+++ 提供的文本 +++

In [1]:
import torch
import torch.nn as nn
import torch.nn.functional as F
from torch.utils.data import Dataset, DataLoader
import torch.optim as optim
from torch.optim.lr_scheduler import CosineAnnealingLR
from torch.cuda.amp import GradScaler, autocast

import cv2
import numpy as np
from pathlib import Path
import logging
import time
from typing import Dict, List, Tuple
import wandb
from tqdm import tqdm
import random

from einops import rearrange, repeat
from einops.layers.torch import Rearrange
import kornia
from torchvision.transforms.functional import to_tensor
from sklearn.metrics import precision_recall_fscore_support

### 第一部分：模型定义

In [None]:
class PatchEmbed(nn.Module):
    """
    图像patch嵌入模块
    将输入图像划分为固定大小的patch，并进行特征提取
    """
    def __init__(self, img_size=224, patch_size=16, in_channels=3, embed_dim=768):
        super().__init__()
        self.img_size = img_size
        self.patch_size = patch_size
        self.num_patches = (img_size // patch_size) ** 2
        
        # 使用卷积层进行patch划分和特征提取
        self.proj = nn.Sequential(
            nn.Conv2d(in_channels, embed_dim, kernel_size=patch_size, stride=patch_size),
            Rearrange('b c h w -> b (h w) c'),
        )
        
        # 可学习的位置编码
        self.pos_embed = nn.Parameter(torch.zeros(1, self.num_patches + 1, embed_dim))
        self.cls_token = nn.Parameter(torch.zeros(1, 1, embed_dim))
        nn.init.trunc_normal_(self.pos_embed, std=0.02)
        nn.init.trunc_normal_(self.cls_token, std=0.02)

    def forward(self, x):
        B = x.shape[0]
        x = self.proj(x)
        
        # 添加分类token和位置编码
        cls_tokens = repeat(self.cls_token, '1 1 d -> b 1 d', b=B)
        x = torch.cat([cls_tokens, x], dim=1)
        x = x + self.pos_embed
        return x

class MultiHeadAttention(nn.Module):
    """
    多头自注意力机制
    用于捕捉图像patch之间的长程依赖关系
    """
    def __init__(self, dim, num_heads=8, qkv_bias=False, attn_drop=0., proj_drop=0.):
        super().__init__()

+++

# 练习题
(a) 能把这段PyTorch代码中从含有“self.cls_token = nn.Parameter(torch.zeros(1, 1, embed_dim))”的那处开始、到“b 1 d', b=B)”为止的部分原样照抄一遍吗？
(b) 这段PyTorch代码写到最后一行就停了，你能从那一行之后接着往下写吗？

+++ 数据条目 +++

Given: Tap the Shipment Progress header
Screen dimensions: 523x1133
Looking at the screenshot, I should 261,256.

+++
+++ 数据条目 +++

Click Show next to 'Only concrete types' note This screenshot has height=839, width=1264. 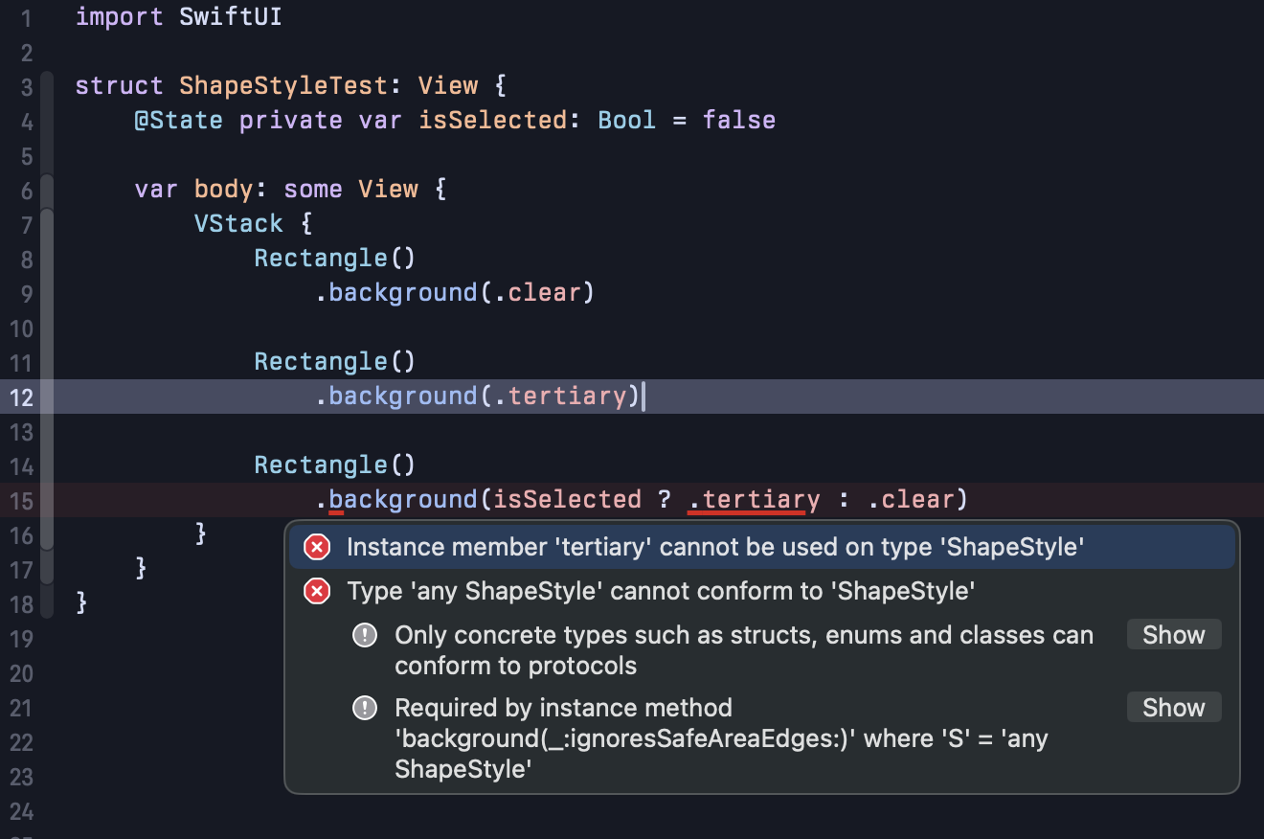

+++

# 参考答案
(a)
self.cls_token = nn.Parameter(torch.zeros(1, 1, embed_dim))
        nn.init.trunc_normal_(self.pos_embed, std=0.02)
        nn.init.trunc_normal_(self.cls_token, std=0.02)

    def forward(self, x):
        B = x.shape[0]
        x = self.proj(x)
        
        # 添加分类token和位置编码
        cls_tokens = repeat(self.cls_token, '1 1 d -> b 1 d', b=B)

(b)
        self.num_heads = num_heads
        head_dim = dim // num_heads
        self.scale = head_dim ** -0.5

        self.qkv = nn.Linear(dim, dim * 3, bias=qkv_bias)
        self.attn_drop = nn.Dropout(attn_drop)
        self.proj = nn.Linear(dim, dim)
        self.proj_drop = nn.Dropout(proj_drop)

    def forward(self, x):
        B, N, C = x.shape
        qkv = self.qkv(x).reshape(B, N, 3, self.num_heads, C // self.num_heads).permute(2, 0, 3, 1, 4)
        q, k, v = qkv.unbind(0)

        # 计算注意力权重
        attn = (q @ k.transpose(-2, -1)) * self.scale
        attn = attn.softmax(dim=-1)
        attn = self.attn_drop(attn)

        # 注意力加权求和
        x = (attn @ v).transpose(1, 2).reshape(B, N, C)
        x = self.proj(x)
        x = self.proj_drop(x)
        return x

class TransformerBlock(nn.Module):
    """
    Transformer编码器块
    包含多头自注意力和前馈神经网络
    """
    def __init__(self, dim, num_heads, mlp_ratio=4., qkv_bias=False, drop=0., attn_drop=0.):
        super().__init__()
        self.norm1 = nn.LayerNorm(dim)
        self.attn = MultiHeadAttention(dim, num_heads=num_heads, qkv_bias=qkv_bias, 
                                     attn_drop=attn_drop, proj_drop=drop)
        self.norm2 = nn.LayerNorm(dim)
        mlp_hidden_dim = int(dim * mlp_ratio)
        self.mlp = nn.Sequential(
            nn.Linear(dim, mlp_hidden_dim),
            nn.GELU(),
            nn.Dropout(drop),
            nn.Linear(mlp_hidden_dim, dim),
            nn.Dropout(drop)
        )

    def forward(self, x):
        # 残差连接
        x = x + self.attn(self.norm1(x))
        x = x + self.mlp(self.norm2(x))
        return x

class ViTFeatureExtractor(nn.Module):
    """
    Vision Transformer特征提取器
    用于提取图像的层级特征表示
    """
    def __init__(self, img_size=224, patch_size=16, in_channels=3, embed_dim=768, depth=12, 
                 num_heads=12, mlp_ratio=4., qkv_bias=True, drop_rate=0., attn_drop_rate=0.):
        super().__init__()
        self.patch_embed = PatchEmbed(img_size, patch_size, in_channels, embed_dim)
        self.blocks = nn.Sequential(*[
            TransformerBlock(embed_dim, num_heads, mlp_ratio, qkv_bias, drop_rate, attn_drop_rate)
            for _ in range(depth)
        ])
        self.norm = nn.LayerNorm(embed_dim)

    def forward(self, x):
        x = self.patch_embed(x)
        x = self.blocks(x)
        x = self.norm(x)
        return x

class CrossAttentionMatcher(nn.Module):
    """
    交叉注意力匹配模块
    用于计算两张图像特征之间的相似度
    """
    def __init__(self, dim, num_heads=8, attn_drop=0., proj_drop=0.):
        super().__init__()
        self.num_heads = num_heads
        self.head_dim = dim // num_heads
        self.scale = self.head_dim ** -0.5

        self.q_proj = nn.Linear(dim, dim)
        self.k_proj = nn.Linear(dim, dim)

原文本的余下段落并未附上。